The Auditor General has recommended changes to the State Government's management of the lease of WA's rail freight network.
Colin Murphy has found the Public Transport Authority does not have a risk management plan for the lease with private operator Brookfield, although it is now working on one.
It comes amid debate over the future of the Tier Three network which had been due to shut down last year but will now remain in operation until at least October.
Mr Murphy says the Authority's method of assessing whether a line is uneconomic is also unclear.
"There's been some concern about accounting treatments and overheads and how capital costs are applied and we've suggested they need to be sorted out so that going forward, when there is a suggestion that a line's uneconomic, there's less of a debate or a concern about how that is actually measured," he said.
The State Opposition says the report highlights a concerning level of Government mismanagement of WA's rail freight network.
Transport Spokesman Ken Travers says the Government has neglected the network.
"This is a damning indictment of the way in which the Barnett Government has managed the rail freight debate," he said.
"Risk is one of the many issues, but there are also question marks about whether they have been getting good value for money for the state.

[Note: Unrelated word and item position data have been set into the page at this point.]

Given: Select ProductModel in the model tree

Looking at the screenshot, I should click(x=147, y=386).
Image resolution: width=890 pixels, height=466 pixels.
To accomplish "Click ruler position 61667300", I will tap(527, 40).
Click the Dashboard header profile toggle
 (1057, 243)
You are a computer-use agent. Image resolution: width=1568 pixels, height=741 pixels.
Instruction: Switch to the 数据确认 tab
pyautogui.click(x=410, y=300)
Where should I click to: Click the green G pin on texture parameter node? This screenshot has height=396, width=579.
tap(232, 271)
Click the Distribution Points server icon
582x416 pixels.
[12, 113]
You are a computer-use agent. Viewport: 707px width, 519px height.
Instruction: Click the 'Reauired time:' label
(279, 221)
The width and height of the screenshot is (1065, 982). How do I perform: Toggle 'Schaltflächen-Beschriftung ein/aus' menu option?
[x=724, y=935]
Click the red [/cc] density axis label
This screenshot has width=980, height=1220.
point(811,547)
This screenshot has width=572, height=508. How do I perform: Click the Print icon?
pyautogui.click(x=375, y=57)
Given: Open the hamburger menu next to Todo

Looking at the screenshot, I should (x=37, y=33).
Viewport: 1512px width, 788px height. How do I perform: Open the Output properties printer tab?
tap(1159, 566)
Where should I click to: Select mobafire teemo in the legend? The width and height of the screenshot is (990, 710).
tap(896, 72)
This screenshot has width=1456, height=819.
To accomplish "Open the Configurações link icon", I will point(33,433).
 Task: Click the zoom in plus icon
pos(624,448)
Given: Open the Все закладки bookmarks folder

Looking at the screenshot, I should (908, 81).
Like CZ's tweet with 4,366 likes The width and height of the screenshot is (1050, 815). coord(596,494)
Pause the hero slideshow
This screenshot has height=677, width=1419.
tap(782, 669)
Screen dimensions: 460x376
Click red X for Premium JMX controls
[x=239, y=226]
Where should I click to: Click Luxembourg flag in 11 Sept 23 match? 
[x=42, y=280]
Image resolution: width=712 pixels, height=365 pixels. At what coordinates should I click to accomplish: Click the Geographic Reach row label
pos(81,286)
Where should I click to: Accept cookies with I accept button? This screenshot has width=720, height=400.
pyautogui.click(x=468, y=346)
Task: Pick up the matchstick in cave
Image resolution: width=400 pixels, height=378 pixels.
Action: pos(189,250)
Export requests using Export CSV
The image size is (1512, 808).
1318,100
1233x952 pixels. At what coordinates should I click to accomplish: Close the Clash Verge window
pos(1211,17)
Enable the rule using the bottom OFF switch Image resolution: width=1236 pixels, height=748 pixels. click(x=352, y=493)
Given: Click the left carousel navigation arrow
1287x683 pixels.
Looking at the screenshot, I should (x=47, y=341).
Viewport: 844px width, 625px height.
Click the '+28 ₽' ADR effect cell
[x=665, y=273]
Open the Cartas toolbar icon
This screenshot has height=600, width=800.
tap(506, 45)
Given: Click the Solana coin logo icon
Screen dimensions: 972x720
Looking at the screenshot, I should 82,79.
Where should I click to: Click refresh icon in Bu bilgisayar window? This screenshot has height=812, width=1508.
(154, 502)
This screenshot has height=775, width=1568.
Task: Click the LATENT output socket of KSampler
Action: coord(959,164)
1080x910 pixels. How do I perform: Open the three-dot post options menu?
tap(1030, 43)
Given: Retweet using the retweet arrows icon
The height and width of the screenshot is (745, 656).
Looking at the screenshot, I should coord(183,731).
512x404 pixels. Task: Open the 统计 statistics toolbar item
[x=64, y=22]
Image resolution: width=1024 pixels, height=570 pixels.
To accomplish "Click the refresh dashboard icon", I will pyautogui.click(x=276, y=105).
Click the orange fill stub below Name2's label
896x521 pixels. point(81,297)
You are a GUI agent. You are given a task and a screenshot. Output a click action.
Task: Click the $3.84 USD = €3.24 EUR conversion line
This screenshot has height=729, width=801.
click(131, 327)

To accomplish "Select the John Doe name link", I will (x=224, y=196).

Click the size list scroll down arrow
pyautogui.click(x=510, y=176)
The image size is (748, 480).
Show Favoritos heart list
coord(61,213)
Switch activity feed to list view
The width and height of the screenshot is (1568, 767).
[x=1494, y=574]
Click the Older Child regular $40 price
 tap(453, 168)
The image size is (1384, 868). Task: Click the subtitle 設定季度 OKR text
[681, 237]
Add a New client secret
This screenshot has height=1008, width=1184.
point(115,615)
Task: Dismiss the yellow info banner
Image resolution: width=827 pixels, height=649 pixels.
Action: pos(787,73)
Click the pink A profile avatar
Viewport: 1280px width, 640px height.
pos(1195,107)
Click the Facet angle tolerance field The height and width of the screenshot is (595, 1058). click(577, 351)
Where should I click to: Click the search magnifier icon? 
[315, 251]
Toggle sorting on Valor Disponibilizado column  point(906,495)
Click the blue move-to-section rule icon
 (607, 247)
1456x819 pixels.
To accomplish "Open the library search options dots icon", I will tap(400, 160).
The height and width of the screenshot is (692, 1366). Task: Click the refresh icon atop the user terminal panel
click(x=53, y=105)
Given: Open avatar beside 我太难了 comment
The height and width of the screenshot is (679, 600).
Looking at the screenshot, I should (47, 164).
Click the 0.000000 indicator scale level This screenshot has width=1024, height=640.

"There was a very poorly structured contract in the first place, there are real question marks about the way in which the contract has been administered, particularly by the current Liberal-National Government, and real question marks about some of the decisions which were taken in respect to the closure of the Tier Three lines." In a statement, the Transport Minister Troy Buswell says the State Government supports the rail network but any decision over the future of the Tier Three lines would be a commercial one.